RE: Proposal: Generalized Cascading Sheets

> De : Tab Atkins Jr. [mailto:jackalmage@gmail.com]
> Sorry for the delay in reading and responding; you sent right as I went on
> vacation. ^_^
> 
> Overall, this is just about exactly where I want to take the "general CSS
> parsing" thing in Houdini, which I plan to have sketched out by the f2f.  Have
> you seen my recent improvements to parse-css that allow you to specify a
> schema?
> <https://github.com/tabatkins/parse-css#canonicalizing-against-a-grammar>
> I probably want to specify something in this vein for official CSS.
> 
> On Thu, Jul 30, 2015 at 3:22 AM, Lea Verou <lea@verou.me> wrote:
> > While not all GCS languages are cascading, Cascade, Specificity &
> Inheritance are crucial parts of the syntax that I think should be in GCS, not
> just in CSS, even if not every GCS language uses them. Without them, you
> essentially have a glorified JSON-like structure with selectors as keys, which is
> of less interest.
> 
> Specificity comes out of Selectors, not CSS per se.  Providing a Selector parser
> alongside this (integratable with, ideally) can provide that no problem - the
> Selector object can just have a .specificity property.  (Needs hooks for
> custom pseudo-element parsing so you can assign specificity correctly, etc.)
> 
> Cascading and Inheritance are harder, tho.  To make those work you need to
> provide a DOM to match the rules over, and you need to specify which rules
> are available for matching.  Since this requires Selectors, you'll need to
> specify not just how to parse the selectors, but how to match them against a
> document, too - how each selector filters the match set and each combinator
> mutates it.  This'll be a significant project above and beyond parsing!  I think
> we can definitely separate it out (but at least provide the vanilla-CSS
> functionality for people; a lot of uses will be "here's some CSS selectors and
> an HTML document, please make them work together so I can do my cool
> thing using properties").
> 
> >> I would prefer something like Declarative Sheets or Declarative
> >> Statement Sheets (with it convenient acronym DSS…).
> >
> > Statement is a term from imperative languages [2], so not sure it’s a good
> idea, given that these are definitely declarative.
> > Declarative Sheets is too non-descriptive and gives you a two letter
> initialism, which is hard to google for.
> >
> > Anyhow, like I said, the name is TBB :)
> >
> > A few more suggestions:
> >
> > - XPS/GPS: eXtensible/Generalized Property Sheets
> > - XDS/GDS: eXtensible/Generalized Description Sheets
> > - XAS/GAS: eXtensible/Generalized Augmentation Sheets (from Håkon’s
> > wording)
> >
> > Feel free to add your own! Having a name makes it easier to talk about
> > something and gives motivation to work on it, so I don’t think it’s
> > pointless at all. :)
> 
> I like "property" in the name; it's easy to say and spell, and is one of the more
> salient parts of the syntax.  (We technically call them "declarations" when
> speaking generally, but that's spec-ese; they're "properties" to everyone
> else.)  GPS feels a little on-the-nose and hard to google , but XPS doesn't
> have too many conflicts <https://en.wikipedia.org/wiki/XPS>.

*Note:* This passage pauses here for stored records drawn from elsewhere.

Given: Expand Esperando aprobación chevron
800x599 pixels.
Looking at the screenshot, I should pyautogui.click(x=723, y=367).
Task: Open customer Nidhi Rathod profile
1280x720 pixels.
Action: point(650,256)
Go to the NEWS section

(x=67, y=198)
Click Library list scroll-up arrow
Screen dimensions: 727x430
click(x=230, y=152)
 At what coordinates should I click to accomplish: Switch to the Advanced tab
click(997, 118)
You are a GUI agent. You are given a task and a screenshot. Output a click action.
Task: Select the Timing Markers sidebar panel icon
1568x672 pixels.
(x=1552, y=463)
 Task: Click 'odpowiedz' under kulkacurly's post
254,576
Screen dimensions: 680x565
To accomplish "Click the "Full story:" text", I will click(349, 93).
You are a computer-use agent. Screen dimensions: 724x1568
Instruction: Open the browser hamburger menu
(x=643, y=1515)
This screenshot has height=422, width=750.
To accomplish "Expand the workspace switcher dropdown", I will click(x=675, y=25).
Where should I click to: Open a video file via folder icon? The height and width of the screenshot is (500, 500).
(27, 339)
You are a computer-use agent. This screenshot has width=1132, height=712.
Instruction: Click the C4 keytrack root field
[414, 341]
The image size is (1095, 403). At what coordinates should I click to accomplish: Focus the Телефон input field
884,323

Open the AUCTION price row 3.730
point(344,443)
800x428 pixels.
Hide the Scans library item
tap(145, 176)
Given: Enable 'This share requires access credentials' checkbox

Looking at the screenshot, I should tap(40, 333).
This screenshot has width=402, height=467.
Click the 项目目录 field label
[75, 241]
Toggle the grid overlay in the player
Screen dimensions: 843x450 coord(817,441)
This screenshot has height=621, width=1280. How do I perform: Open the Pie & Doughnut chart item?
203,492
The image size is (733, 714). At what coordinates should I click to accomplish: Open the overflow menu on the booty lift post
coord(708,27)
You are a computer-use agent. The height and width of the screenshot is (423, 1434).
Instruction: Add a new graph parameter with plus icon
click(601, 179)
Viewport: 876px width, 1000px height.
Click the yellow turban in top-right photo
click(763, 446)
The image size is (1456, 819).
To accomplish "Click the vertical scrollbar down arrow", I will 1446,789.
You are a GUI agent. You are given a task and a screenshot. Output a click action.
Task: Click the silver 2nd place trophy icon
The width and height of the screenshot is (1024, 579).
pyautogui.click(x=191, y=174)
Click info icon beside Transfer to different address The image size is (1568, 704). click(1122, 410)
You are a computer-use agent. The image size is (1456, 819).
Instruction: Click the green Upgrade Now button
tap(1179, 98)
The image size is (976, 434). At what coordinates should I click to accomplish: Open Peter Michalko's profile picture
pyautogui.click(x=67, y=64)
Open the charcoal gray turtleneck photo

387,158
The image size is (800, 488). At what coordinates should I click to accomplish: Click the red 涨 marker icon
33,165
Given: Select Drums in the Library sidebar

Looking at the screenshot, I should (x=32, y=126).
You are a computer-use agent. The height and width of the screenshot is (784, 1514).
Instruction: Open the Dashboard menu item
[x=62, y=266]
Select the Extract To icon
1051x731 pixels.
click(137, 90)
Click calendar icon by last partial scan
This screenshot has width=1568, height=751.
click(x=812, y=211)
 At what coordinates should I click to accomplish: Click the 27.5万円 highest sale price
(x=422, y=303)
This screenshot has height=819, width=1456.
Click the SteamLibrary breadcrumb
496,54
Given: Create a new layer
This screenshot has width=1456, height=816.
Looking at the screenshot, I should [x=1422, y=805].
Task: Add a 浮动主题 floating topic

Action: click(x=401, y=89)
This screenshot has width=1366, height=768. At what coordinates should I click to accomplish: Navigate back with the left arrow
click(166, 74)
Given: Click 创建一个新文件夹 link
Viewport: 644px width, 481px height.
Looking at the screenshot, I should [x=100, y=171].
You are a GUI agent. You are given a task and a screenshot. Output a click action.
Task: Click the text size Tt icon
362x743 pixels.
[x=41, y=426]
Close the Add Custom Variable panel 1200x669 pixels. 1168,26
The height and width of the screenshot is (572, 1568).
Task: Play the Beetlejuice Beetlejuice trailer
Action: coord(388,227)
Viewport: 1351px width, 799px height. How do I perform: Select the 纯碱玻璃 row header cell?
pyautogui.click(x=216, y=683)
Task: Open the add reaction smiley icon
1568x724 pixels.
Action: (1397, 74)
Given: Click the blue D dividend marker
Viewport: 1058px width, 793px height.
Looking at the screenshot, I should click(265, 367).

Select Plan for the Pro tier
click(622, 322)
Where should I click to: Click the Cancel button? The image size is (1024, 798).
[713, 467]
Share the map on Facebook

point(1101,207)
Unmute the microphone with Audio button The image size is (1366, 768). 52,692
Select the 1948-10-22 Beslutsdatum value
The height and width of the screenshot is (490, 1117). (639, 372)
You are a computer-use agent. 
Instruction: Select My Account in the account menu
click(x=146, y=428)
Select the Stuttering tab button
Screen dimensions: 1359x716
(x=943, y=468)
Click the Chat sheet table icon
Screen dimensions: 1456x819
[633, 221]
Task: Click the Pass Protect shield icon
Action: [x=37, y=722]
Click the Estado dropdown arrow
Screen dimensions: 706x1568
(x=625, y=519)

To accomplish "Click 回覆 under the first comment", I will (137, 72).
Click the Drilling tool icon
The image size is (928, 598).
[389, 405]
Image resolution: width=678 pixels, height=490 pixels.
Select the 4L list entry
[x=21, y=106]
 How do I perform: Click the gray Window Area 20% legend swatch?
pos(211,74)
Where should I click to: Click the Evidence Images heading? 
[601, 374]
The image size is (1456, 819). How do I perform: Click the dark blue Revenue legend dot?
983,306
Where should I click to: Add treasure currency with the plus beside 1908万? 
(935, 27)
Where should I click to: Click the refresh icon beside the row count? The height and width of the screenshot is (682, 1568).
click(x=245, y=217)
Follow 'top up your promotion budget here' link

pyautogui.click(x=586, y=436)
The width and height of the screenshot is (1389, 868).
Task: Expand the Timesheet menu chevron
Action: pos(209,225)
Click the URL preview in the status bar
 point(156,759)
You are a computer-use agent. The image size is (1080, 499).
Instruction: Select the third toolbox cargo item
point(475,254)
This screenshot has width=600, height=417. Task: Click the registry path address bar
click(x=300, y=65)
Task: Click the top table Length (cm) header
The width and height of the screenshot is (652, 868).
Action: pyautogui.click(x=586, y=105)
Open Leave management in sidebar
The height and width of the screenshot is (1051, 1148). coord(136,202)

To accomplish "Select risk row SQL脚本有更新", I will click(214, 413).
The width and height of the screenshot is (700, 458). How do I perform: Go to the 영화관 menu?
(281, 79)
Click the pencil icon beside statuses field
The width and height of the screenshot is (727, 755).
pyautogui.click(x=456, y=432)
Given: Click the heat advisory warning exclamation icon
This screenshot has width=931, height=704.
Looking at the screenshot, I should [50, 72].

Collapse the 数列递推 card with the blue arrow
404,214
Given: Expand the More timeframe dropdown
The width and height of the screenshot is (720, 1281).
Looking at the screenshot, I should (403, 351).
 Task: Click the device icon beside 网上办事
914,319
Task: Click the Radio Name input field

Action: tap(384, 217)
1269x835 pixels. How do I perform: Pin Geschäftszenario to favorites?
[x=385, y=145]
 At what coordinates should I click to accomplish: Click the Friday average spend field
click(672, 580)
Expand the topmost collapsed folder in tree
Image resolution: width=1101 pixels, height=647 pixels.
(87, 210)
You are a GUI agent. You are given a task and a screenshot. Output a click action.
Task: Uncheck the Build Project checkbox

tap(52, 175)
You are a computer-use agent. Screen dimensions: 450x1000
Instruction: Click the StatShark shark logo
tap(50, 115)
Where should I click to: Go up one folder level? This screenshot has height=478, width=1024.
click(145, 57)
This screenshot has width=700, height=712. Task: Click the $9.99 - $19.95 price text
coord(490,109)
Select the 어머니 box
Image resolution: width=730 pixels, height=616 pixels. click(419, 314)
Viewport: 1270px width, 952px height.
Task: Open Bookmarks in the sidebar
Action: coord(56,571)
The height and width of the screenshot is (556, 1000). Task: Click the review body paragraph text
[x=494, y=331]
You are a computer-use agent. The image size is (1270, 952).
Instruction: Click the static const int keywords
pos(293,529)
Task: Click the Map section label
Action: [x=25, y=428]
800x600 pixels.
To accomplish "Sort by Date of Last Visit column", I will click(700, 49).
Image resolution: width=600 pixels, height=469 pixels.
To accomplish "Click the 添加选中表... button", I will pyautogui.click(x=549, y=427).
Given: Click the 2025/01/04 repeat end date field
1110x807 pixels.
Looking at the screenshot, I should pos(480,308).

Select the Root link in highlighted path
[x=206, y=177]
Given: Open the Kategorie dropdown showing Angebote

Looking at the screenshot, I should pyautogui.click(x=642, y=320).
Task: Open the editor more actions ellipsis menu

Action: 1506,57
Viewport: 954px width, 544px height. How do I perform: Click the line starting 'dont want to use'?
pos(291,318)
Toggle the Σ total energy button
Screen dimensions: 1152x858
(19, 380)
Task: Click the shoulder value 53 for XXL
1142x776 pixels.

XPS is a document format, however. Just like I think "Property-Declarations File" is a poor choice because another file format share the same acronym, I also think "eXtensible Property Sheet" isn't a great choice.

In the same sorry-it-does-not-work category, I would add "Rule-based Description Format" (RDF). Its sibling "Rule-based Description Sheet" (RDS) does work, though (and I kinda like it).